Task brief: The entries that follow include a run beginning at the line with "This screenshot has width=865, height=486." and ending at the line with "You are a computer-use agent. Image"; restate that run word for word and leave the rest out.

Source material:
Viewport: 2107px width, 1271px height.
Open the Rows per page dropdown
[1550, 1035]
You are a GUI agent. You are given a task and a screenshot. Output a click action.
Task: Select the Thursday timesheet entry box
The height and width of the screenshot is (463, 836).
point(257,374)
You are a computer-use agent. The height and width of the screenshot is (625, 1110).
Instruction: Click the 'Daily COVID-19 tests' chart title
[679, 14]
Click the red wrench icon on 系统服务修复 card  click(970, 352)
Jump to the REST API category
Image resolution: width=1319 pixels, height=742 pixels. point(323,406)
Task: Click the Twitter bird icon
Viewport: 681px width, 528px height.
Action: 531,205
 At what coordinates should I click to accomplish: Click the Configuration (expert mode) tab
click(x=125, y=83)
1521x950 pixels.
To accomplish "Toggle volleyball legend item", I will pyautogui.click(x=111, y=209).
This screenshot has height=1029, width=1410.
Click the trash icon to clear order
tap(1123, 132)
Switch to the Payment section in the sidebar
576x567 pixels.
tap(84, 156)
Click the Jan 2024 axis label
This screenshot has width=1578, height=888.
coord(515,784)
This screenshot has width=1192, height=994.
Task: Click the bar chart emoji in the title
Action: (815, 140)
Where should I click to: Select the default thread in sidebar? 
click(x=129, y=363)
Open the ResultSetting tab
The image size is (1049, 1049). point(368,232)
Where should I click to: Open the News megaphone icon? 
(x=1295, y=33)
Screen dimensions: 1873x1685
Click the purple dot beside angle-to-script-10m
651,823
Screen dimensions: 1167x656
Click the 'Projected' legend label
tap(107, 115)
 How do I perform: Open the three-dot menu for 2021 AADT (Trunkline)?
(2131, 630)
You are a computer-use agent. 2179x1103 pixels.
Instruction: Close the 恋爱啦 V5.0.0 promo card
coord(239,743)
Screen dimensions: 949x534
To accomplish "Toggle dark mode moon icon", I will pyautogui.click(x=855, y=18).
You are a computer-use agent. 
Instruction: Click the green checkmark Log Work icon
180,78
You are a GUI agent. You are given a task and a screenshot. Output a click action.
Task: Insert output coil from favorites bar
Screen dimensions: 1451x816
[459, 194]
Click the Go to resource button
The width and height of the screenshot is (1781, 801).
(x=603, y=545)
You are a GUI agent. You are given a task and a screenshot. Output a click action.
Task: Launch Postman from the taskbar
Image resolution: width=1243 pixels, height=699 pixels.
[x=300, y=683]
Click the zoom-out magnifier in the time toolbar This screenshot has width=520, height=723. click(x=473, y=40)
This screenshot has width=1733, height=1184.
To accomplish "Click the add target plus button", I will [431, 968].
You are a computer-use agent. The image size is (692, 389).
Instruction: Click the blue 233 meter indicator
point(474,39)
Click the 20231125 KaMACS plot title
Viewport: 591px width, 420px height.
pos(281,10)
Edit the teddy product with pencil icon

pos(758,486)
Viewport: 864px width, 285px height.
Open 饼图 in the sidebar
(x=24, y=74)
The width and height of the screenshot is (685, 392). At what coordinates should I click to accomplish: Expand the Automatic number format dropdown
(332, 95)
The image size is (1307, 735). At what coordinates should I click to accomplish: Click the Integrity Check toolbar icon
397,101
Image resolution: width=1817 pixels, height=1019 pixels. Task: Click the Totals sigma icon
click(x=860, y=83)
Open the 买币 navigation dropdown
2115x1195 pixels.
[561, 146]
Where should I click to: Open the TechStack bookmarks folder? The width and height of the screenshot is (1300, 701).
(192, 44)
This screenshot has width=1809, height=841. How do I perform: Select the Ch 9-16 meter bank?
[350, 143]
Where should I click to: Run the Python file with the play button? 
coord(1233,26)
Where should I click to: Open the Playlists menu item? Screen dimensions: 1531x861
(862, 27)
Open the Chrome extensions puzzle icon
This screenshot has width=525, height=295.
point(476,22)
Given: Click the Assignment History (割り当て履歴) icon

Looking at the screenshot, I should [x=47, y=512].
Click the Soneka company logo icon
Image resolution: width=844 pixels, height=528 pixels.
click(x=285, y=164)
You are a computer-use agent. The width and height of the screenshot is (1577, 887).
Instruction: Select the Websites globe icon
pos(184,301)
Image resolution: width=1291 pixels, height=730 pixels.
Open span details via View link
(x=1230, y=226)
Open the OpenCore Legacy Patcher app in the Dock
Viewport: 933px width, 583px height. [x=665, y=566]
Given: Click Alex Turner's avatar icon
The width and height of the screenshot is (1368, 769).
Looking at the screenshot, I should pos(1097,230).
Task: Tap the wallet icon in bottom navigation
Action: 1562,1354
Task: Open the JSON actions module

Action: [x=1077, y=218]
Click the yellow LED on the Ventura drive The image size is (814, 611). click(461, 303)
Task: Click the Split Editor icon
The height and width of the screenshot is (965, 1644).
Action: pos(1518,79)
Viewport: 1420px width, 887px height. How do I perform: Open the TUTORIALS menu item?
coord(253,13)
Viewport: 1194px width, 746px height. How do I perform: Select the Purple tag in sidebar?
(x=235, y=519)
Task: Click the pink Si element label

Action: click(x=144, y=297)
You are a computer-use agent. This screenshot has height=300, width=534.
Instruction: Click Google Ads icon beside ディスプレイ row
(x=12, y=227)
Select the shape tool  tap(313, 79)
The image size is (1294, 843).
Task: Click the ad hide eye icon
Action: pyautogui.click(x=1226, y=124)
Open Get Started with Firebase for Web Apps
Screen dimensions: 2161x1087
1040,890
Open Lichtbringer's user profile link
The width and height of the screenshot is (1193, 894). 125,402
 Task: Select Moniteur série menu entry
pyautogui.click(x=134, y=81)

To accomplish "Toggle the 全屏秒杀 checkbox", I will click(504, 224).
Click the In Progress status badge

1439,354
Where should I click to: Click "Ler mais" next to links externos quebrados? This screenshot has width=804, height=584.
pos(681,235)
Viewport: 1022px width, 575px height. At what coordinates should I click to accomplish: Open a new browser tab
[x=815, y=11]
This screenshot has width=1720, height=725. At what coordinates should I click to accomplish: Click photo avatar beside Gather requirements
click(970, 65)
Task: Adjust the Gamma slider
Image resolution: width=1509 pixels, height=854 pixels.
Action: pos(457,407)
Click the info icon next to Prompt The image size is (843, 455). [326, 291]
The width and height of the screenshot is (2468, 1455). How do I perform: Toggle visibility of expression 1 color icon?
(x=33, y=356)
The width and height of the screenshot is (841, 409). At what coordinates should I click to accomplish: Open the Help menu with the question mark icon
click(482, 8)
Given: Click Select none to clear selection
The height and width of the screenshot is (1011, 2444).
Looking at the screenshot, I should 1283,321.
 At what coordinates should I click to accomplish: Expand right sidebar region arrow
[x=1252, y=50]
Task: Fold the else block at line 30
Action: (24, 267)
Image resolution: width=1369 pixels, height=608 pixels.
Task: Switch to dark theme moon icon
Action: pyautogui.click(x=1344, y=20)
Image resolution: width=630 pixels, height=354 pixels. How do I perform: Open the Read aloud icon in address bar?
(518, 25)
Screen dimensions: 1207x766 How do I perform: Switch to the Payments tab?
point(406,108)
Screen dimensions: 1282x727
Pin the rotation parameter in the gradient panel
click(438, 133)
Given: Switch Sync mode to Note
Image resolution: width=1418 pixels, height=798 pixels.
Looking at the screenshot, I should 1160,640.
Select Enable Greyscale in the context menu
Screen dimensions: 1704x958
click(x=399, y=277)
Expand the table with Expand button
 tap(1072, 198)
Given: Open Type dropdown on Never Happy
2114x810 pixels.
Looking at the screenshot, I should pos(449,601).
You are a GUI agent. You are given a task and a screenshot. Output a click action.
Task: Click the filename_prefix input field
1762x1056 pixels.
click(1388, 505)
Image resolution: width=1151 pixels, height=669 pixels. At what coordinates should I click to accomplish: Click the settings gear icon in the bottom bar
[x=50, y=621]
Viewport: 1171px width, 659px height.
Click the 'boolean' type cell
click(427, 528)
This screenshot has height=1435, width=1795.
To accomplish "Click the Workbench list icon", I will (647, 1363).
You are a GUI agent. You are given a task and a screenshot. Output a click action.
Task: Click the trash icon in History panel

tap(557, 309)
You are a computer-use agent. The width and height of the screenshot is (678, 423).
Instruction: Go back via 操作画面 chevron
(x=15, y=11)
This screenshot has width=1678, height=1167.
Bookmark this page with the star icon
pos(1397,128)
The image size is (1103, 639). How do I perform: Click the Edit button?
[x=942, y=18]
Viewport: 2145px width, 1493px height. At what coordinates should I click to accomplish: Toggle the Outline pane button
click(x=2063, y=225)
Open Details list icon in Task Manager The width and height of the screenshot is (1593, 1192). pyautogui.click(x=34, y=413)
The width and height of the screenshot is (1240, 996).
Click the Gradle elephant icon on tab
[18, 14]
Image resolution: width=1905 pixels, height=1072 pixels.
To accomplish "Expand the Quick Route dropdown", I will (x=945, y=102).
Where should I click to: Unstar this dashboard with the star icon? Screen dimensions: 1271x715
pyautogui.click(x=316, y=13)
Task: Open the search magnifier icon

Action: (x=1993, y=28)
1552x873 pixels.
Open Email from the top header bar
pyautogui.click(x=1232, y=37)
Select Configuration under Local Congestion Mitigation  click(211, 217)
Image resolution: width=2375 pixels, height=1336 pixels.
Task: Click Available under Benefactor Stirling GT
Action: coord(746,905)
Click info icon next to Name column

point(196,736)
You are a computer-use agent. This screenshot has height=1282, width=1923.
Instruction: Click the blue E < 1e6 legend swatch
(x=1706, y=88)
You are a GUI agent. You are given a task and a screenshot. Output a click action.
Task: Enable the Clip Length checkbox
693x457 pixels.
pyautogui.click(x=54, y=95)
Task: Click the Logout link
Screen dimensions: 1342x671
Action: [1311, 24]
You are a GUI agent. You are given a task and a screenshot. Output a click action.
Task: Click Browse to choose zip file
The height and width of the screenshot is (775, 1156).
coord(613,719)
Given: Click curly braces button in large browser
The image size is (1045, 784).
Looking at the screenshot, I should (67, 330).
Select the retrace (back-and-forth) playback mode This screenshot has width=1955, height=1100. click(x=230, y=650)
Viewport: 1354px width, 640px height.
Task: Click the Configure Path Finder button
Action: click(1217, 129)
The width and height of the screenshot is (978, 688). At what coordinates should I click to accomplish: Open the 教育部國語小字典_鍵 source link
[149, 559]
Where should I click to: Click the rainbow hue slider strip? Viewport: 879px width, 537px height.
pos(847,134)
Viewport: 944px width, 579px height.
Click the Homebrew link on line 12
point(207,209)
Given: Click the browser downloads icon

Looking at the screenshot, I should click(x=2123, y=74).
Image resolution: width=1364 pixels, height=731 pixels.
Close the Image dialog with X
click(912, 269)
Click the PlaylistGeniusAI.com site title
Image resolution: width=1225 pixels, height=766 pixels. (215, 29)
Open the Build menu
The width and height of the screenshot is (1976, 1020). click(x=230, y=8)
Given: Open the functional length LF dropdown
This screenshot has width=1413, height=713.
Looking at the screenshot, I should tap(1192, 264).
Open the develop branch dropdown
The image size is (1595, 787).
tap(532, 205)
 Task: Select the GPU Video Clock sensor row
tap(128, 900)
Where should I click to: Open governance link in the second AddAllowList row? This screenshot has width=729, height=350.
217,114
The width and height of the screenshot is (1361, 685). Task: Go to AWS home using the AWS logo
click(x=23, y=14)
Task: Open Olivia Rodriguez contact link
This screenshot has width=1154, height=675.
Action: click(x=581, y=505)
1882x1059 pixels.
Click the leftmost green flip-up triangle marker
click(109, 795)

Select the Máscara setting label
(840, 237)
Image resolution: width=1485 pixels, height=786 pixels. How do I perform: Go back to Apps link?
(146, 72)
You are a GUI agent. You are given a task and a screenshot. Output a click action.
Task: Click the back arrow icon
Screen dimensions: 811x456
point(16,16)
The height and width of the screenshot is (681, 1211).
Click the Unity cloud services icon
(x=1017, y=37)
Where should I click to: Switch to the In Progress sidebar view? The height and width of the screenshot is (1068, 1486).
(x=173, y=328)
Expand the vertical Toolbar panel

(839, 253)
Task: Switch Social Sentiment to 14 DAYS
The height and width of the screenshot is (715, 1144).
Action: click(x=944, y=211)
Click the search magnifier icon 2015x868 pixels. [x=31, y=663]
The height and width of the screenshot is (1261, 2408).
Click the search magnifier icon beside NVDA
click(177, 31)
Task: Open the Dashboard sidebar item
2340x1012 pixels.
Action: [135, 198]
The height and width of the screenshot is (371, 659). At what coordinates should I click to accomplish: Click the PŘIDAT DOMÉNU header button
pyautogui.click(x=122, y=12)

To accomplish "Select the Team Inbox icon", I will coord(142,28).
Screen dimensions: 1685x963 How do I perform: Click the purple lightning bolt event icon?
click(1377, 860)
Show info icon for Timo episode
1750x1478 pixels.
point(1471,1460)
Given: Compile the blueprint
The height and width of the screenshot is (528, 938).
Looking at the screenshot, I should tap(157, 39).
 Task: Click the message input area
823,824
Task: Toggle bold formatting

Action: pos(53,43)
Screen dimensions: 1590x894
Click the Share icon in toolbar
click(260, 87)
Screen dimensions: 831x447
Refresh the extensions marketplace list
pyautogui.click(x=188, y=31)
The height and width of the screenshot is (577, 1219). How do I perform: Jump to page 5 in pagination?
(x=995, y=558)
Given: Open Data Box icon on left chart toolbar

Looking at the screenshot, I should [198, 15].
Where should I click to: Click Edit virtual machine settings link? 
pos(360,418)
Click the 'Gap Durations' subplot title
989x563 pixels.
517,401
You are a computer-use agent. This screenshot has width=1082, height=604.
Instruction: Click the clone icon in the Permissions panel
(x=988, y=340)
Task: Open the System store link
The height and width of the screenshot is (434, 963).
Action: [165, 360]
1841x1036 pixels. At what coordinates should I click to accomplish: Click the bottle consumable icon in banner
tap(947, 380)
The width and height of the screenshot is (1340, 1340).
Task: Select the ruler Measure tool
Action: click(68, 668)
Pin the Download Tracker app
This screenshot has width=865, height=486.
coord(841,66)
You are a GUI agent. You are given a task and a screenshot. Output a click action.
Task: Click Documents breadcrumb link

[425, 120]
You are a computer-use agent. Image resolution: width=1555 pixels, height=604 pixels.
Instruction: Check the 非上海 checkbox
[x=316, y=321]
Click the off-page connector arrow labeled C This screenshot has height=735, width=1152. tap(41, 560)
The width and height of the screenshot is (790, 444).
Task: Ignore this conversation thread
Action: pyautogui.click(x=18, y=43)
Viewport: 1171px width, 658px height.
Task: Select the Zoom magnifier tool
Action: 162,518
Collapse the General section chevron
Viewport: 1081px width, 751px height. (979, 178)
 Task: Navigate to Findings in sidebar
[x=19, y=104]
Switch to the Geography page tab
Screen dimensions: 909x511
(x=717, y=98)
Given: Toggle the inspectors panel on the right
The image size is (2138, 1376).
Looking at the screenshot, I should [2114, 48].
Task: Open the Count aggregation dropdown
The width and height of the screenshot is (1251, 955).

Answer for the task:
This screenshot has width=865, height=486.
coord(841,66)
You are a GUI agent. You are given a task and a screenshot. Output a click action.
Task: Click Documents breadcrumb link

[425, 120]
You are a computer-use agent. Image resolution: width=1555 pixels, height=604 pixels.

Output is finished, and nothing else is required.